No, you'll have to spell it out. Since when is marketing a measure of technical capability?
Right, because writing code for AMD's hardware would be just as easy.
Perhaps you'd like to explain what it is about NVidia's 3 ALU-issue that makes it easier than AMD's 5-ALU issue?
Exactly, I've seen several papers of folks trying to delve into this stuff using CUDA and none of them ever concern themselves directly with ALU utilization.
I suggest you go re-read them. Any time you see someone evaluating FLOPs they're doing precisely that.
When I started reading this stuff I was expecting to find that NVidia's ALU design was a big win, freeing developers from iterations of algorithmic evolution (vectorisation, vector fetches, unrolling) to maximise performance. It's not remotely true.

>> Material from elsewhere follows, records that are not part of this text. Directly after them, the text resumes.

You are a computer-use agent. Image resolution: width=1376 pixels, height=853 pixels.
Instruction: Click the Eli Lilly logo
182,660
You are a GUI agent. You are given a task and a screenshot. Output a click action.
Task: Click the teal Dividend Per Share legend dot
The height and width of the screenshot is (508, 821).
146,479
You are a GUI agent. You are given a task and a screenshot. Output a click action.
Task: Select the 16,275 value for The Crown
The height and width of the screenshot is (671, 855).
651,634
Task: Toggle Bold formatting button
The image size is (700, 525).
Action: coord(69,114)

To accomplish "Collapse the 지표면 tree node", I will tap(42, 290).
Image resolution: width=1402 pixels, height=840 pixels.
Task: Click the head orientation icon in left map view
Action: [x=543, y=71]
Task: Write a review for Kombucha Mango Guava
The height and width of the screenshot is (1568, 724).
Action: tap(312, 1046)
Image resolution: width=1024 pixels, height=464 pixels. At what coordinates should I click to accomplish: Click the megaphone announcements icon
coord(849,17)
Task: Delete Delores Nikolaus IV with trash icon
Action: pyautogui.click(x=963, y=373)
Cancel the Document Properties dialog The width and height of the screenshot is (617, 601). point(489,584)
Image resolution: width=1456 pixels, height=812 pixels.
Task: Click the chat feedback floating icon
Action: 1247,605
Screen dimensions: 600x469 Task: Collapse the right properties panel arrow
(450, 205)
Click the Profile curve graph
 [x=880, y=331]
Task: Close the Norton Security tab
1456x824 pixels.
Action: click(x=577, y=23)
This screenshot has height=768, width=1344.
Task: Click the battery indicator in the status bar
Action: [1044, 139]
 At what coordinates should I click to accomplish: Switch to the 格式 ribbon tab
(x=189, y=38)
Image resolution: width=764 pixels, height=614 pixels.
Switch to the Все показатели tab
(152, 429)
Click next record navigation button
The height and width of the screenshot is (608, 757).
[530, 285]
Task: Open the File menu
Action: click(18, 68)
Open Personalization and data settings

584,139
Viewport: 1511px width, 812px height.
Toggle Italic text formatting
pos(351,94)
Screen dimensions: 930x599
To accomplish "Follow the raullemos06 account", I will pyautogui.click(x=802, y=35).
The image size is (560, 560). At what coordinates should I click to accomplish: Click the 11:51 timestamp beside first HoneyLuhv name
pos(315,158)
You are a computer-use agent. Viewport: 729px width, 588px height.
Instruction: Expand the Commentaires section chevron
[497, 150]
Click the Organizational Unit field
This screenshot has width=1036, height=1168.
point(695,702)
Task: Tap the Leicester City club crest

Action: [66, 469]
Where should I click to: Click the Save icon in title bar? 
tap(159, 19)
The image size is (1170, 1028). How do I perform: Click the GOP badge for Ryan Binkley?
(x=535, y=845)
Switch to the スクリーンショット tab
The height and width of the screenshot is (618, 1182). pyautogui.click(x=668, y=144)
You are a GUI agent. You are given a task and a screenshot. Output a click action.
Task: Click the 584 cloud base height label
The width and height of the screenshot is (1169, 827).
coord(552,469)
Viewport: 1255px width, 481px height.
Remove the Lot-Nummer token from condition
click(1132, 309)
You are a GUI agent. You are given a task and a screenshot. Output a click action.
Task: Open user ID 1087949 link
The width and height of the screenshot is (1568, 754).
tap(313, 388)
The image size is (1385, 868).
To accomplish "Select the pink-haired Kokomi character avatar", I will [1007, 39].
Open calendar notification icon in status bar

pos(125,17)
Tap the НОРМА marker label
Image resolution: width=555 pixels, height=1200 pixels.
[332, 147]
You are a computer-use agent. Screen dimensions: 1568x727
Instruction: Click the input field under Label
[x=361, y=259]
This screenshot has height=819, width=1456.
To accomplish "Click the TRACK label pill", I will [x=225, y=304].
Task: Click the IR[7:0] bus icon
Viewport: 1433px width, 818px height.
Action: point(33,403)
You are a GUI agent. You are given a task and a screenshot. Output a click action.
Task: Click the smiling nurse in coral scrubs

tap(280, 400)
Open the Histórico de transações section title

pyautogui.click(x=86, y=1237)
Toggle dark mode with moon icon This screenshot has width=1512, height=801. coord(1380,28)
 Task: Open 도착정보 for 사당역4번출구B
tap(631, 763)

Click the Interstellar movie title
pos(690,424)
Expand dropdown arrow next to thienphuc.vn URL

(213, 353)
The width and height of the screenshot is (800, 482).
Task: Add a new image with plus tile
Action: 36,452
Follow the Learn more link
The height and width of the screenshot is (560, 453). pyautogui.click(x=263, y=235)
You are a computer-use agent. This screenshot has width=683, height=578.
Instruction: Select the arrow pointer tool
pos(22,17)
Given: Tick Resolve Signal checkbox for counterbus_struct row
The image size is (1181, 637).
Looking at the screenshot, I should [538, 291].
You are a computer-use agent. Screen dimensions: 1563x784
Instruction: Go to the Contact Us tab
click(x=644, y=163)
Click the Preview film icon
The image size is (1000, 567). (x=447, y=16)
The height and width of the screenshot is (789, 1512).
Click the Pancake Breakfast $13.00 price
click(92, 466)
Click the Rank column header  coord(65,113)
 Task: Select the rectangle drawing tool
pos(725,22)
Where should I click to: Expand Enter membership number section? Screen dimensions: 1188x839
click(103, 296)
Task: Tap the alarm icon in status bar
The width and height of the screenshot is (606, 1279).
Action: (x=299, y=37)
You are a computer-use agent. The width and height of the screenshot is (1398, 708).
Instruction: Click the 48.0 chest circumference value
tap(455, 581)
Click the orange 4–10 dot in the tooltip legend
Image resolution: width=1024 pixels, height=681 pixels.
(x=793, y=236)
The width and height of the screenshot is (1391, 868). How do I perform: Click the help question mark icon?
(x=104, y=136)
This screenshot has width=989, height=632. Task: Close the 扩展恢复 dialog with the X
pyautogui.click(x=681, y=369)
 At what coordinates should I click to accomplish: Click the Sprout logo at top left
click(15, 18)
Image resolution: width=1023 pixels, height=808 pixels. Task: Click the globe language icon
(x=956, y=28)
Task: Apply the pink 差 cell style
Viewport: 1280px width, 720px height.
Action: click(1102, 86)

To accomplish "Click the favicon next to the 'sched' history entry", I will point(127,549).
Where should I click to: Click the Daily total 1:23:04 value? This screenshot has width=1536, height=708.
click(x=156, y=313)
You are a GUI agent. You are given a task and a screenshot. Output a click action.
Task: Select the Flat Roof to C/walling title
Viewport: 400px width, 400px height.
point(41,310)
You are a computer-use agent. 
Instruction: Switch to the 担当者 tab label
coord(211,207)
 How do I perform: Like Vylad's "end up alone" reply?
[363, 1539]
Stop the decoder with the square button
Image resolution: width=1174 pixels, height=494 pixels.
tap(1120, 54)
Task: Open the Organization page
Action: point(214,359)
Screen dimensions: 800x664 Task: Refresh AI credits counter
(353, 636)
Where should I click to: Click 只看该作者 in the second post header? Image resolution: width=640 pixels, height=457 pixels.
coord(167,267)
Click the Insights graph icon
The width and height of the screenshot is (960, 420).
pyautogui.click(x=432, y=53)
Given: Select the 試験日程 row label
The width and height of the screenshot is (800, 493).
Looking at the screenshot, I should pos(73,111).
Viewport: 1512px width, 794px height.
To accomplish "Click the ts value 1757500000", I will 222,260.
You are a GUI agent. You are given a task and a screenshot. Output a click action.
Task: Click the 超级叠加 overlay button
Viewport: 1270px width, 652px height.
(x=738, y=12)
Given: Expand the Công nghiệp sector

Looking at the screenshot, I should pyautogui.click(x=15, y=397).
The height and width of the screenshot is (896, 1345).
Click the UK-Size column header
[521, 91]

As you pointed out many times there are considerations for memory bandwidth but the packing of VLIW instructions is something that just doesn't come up with CUDA. Yet you keep arguing that it's trivial and is an advantage that should be completely ignored.....
No my argument is really much simpler: once you have built an efficient algorithm there's so much instruction-level parallelism that having a scalar or VLIW ALU is often neither here nor there.
There are degrees of architecture-specific tuning you can do like I said earlier: if you have a GPU with crap caches and small per-strand state (NVidia) then you are forced to use shared memory for SGEMM.
And remember, NVidia has 3 ALUs, not 1. Of course another corruption in CUDA-think is that the only ALU whose utilisation matters is the MAD. Yep, marketing-101 for the win.
Games sure, but we're not discussing those are we?
As I said earlier, feel free to find the algorithm that is optimal as code with nearly no instruction-level parallelism. Everything else is just like graphics, loaded with wodges of ILP.
The primary mitigating factor is the control flow divergence penalty of different architectures. Getting evidence for the penalties in these architectures is really hard.
And we don't know what Larrabee will do compared to upcoming hardware. Comparing it to an architecture from 2006 isn't really a worthwhile exercise it it?
No we should just stop talking till GT300 arrives.
CUDA has already proven itself. Where are all the GPGPU algorithms that are running better on AMD's hardware? That's where the burden of proof lies.
There's no proof they run better on NVidia's hardware. The comparison, generally speaking, hasn't been made. CUDA has been an easy choice for a lot of people because it's been shoved under their nose by NVidia, and AMD in its own wisdom is building relationships mostly with commercial partners who don't publish papers and publish "speed-up" graphs with lies about speed-ups based on un-optimised CPU code.
The person who I mentioned I was talking with, earlier, doesn't have anything else enlightening to say, so I've got nothing to add on that particular data point.
Can't blame them. It must be Nvidia's marketing smoke screen that's preventing people from seeing them
Yep, it's working on you.
Before long you'll be ribbing me for suggesting that version 1.0 of AMD's OpenCL isn't optimal, give it a while yet. I suppose that'll be all the proof you need.
Jawed